_Requirement_: State how many lines in the material below contain the word "Describe". Give only the number.
=== Section Start ===
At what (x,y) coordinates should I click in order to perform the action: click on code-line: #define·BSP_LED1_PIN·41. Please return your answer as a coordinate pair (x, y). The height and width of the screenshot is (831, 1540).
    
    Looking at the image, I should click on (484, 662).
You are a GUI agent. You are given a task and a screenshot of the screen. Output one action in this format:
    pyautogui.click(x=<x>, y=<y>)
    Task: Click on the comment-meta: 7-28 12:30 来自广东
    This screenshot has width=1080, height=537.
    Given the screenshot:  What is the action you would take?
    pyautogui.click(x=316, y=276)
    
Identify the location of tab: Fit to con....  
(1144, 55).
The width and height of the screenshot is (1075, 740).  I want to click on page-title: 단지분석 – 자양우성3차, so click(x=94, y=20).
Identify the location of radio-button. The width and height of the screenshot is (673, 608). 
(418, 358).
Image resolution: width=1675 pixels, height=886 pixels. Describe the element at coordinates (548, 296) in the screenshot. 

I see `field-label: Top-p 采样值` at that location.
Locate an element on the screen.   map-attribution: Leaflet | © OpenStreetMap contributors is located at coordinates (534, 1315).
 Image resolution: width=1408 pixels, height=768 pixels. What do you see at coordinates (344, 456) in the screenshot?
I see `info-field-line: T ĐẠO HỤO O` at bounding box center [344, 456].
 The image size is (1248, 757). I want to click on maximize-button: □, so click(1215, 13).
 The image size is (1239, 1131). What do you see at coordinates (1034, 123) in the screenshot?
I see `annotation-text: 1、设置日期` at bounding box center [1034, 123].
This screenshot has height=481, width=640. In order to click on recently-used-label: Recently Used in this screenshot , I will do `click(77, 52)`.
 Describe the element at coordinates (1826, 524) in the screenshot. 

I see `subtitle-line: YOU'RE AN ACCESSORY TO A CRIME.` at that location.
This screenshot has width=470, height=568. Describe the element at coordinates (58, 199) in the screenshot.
=== Section End ===
_Answer to the problem_: 3